After finding the line that holds "Task: Pick the" below, set down that line and the rest through the final one exactly, leaving the pictures out.

** Opening Records provided block **

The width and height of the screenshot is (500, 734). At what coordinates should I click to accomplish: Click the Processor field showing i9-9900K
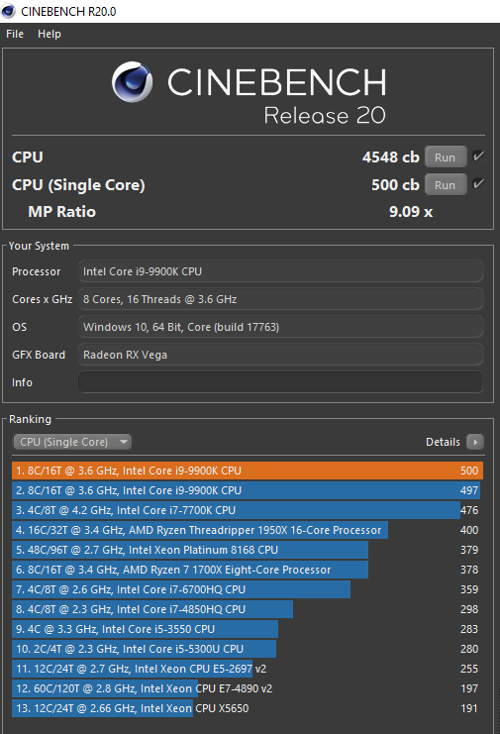(280, 271)
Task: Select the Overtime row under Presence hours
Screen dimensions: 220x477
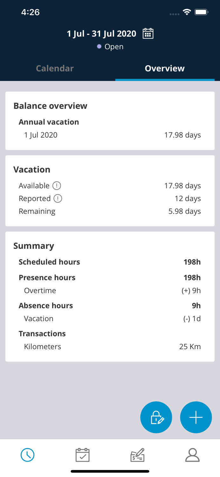Action: pos(110,290)
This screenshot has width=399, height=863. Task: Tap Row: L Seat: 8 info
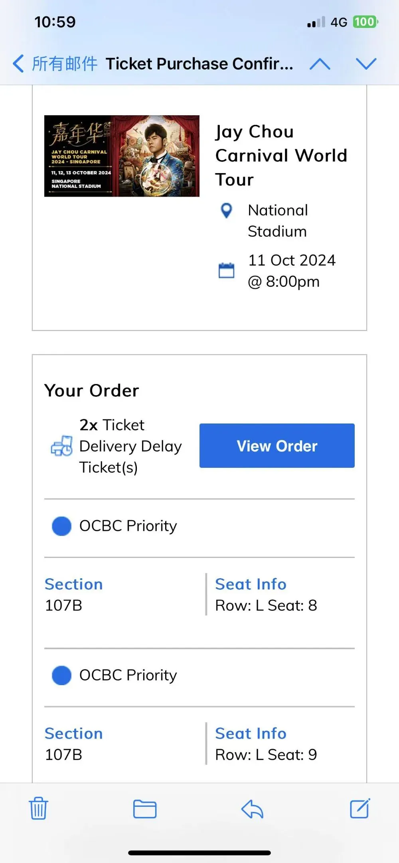pos(266,605)
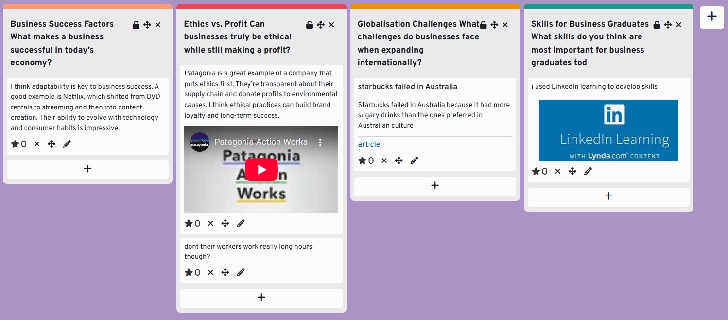
Task: Click the LinkedIn Learning image
Action: [608, 130]
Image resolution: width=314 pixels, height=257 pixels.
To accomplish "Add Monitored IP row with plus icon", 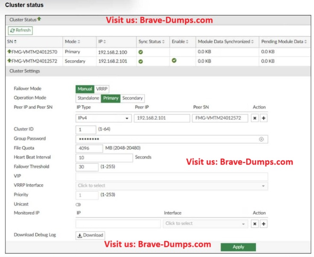I will pyautogui.click(x=263, y=224).
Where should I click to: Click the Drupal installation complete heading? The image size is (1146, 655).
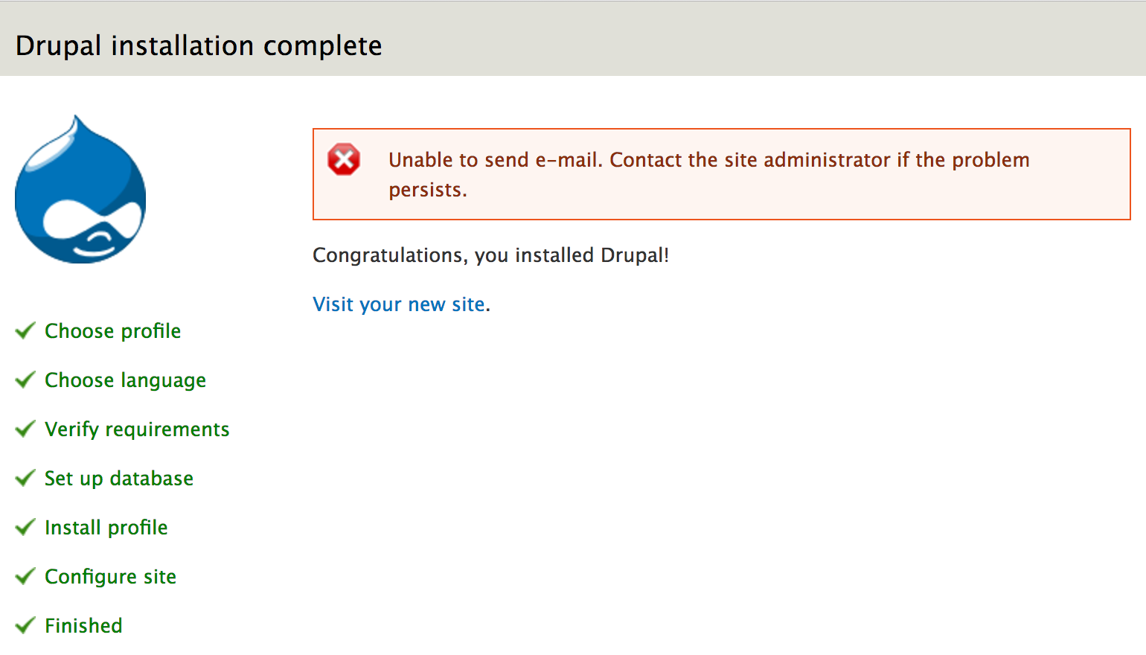[199, 45]
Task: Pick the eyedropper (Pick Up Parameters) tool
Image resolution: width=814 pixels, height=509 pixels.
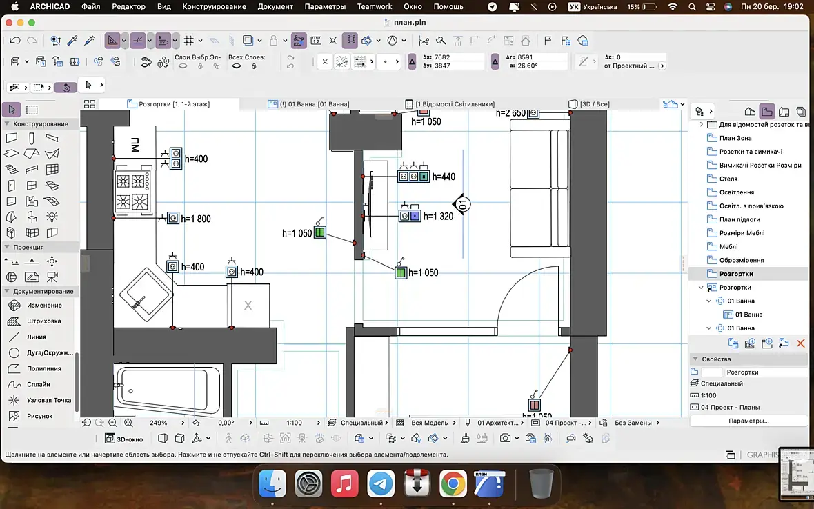Action: click(72, 41)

** Closing Records provided block **

Answer section:
Task: Pick the eyedropper (Pick Up Parameters) tool
Image resolution: width=814 pixels, height=509 pixels.
Action: click(72, 41)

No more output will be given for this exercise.